I devastanti effetti dell'infarto miocardico
Cominciamo prima di tutto spiegando che cos'è l'infarto miocardico e quali sono i suoi effetti e breve e lungo termine sul paziente. Con infarto del miocardio acuto intendiamo una condizione di necrosi miocardica provocata dall'ostruzione di un'arteria coronaria. Fra i sintomi che dovrebbero creare allarme abbiamo dolore toracico, difficoltà a respirare (dispnea), nausea e sudorazione (diaforesi). Si tratta del danno più grave verso cui le cellule del nostro cuore possono andare incontro. Per quanto ormai la medicina moderna sia in grado di trattare questa condizione, resta comunque una percentuale di casi in cui il muscolo cardiaco rimane gravemente danneggiato.
L'ostruzione coronarica, infatti, provoca la necrosi (morte) di un'area più o meno estesa di tessuto cardiaco, che difficilmente può essere recuperato. Ciò, alle lunghe, può portare a tutta una serie di problemi. "La porzione cardiaca che muore viene sostituita da un tessuto rigido, fibroso, simile a una cicatrice, che altera struttura e funzioni di questo muscolo così importante", spiega a Starbene.it il professor Andrea Passantino, direttore del dipartimento di Cardioangiologia riabilitativa presso l'IRCCS Maugeri di Bari. Fra le conseguenze più note abbiamo, ad esempio, lo scompenso cardiaco. Il cuore, in questo caso, non riesce più a pompare sangue con la forza di prima, mettendo in affanno organi e muscoli.

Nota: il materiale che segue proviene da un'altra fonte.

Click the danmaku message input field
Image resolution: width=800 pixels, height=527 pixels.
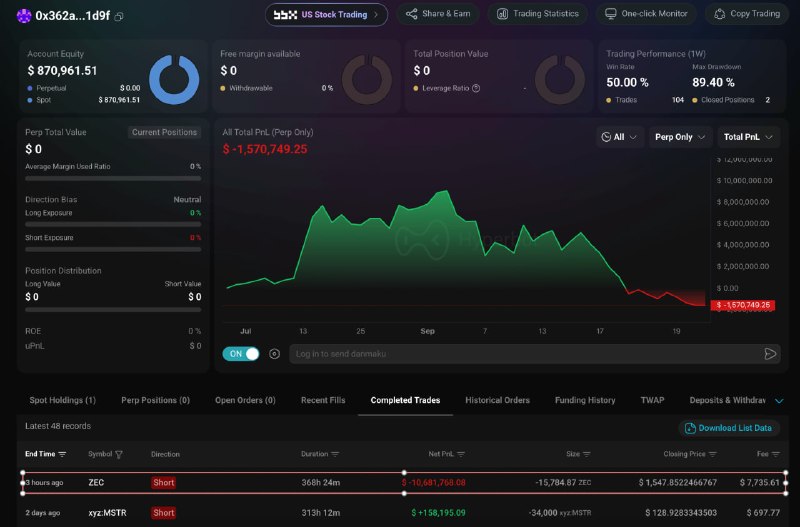pyautogui.click(x=526, y=354)
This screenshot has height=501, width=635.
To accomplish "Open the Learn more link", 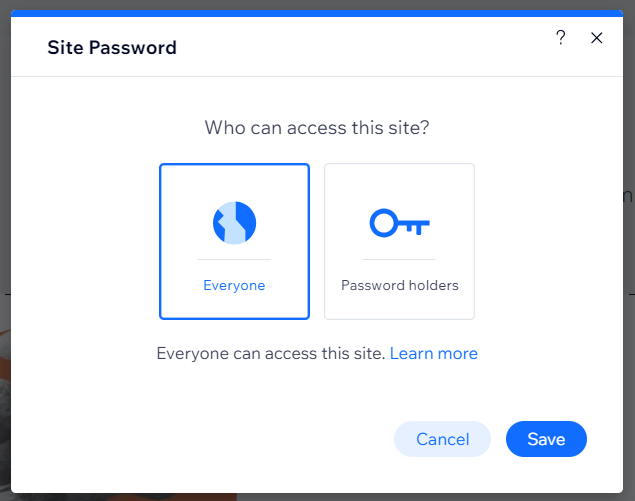I will pos(433,353).
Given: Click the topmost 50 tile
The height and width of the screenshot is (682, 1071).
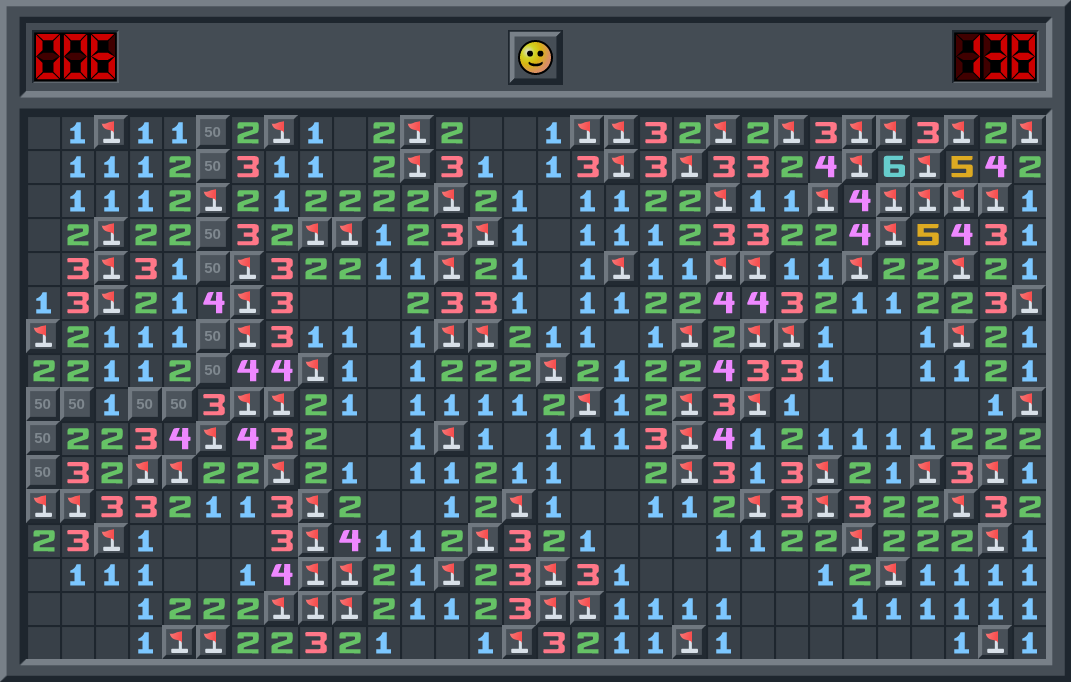Looking at the screenshot, I should [213, 133].
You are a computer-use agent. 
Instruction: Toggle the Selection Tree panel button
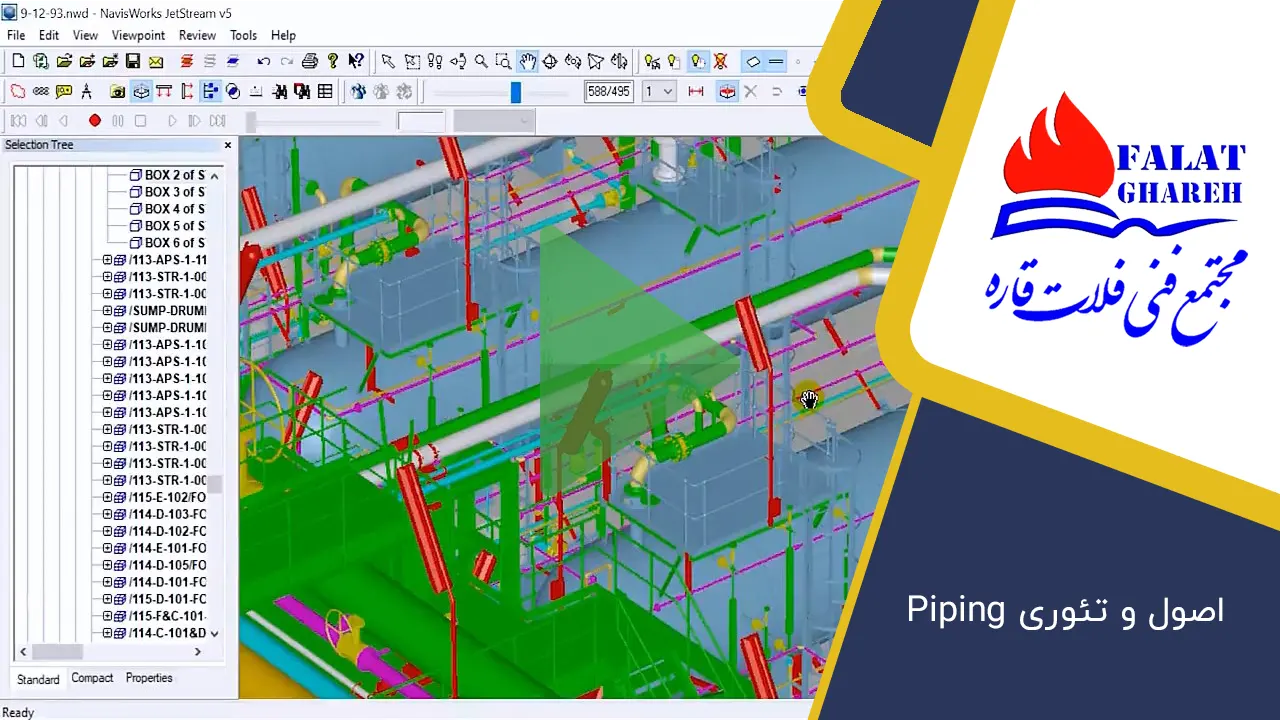[x=210, y=92]
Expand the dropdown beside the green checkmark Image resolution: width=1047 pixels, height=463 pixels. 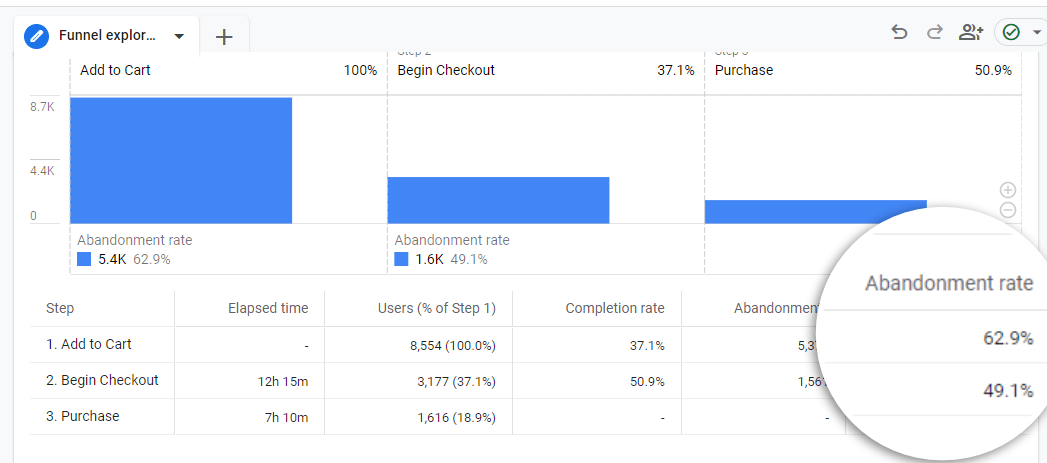1036,33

Ad oggi per scongiurare i danni causati dall'infarto si ricorre all'angioplastica coronarica. Il cardiochirurgo inserisce uno stent che permette di riaprire la coronaria occlusa dal trombo, permettendo al sangue di affluire di nuovo al cuore. Non sempre, però, si riesce a intervenire in tempo. Ecco perché trovare il modo di riparare i tessuti danneggiati è così importante, e la medicina rigenerativa potrebbe essere arrivata alla soluzione, proponendo un metodo per ricostruire le aree del nostro corpo rimaste danneggiate e/o malate.
La "cellula ingegnere"
Dopo un tentativo di terapia a base di cellule staminali - con risultati purtroppo non ottimali - la medicina ha provato a cercare un'altra strada. Il miocardio, fa sapere il dottor Passantino, è in grado di auto-ripararsi, dando origine a nuovi vasi sanguigni, ma solo in minima parte. C'è bisogno di un aiuto.
Un recente studio pubblicato su Circulation Research ha posto l'attenzione su una particolare cellula primordiale, soprannominata "ingegnere", capace di ricostruire le aree danneggiate. Si tratta del lavoro di un gruppo di ricercatori, fra cui Elena Cano del Max Delbrück Center di Berlino. "Abbiamo sempre pensato che, nella formazione del nuovo letto vascolare, il principale input arrivasse dal passaggio del sangue, capace di stimolare alcune cellule primordiali a trasformarsi incellule vascolari. Lo studio di Elena Cano, invece, ha individuato una cellula primordiale che contiene naturalmente, nel suo codice genetico, tutte le informazioni necessarie per diventare una cellula vascolare.
In altre parole, per questa cellula ingegnere non è necessario un input esterno, come quello del sangue, per dare il via alla formazione di arterie in grado di nutrire il cuore sofferente", dichiara il dottor Passantino.Nei prossimi mesi e anni, dunque, si cercherà di approfondire le conoscenze su questa cellula, studiandone i suoi possibili utilizzi.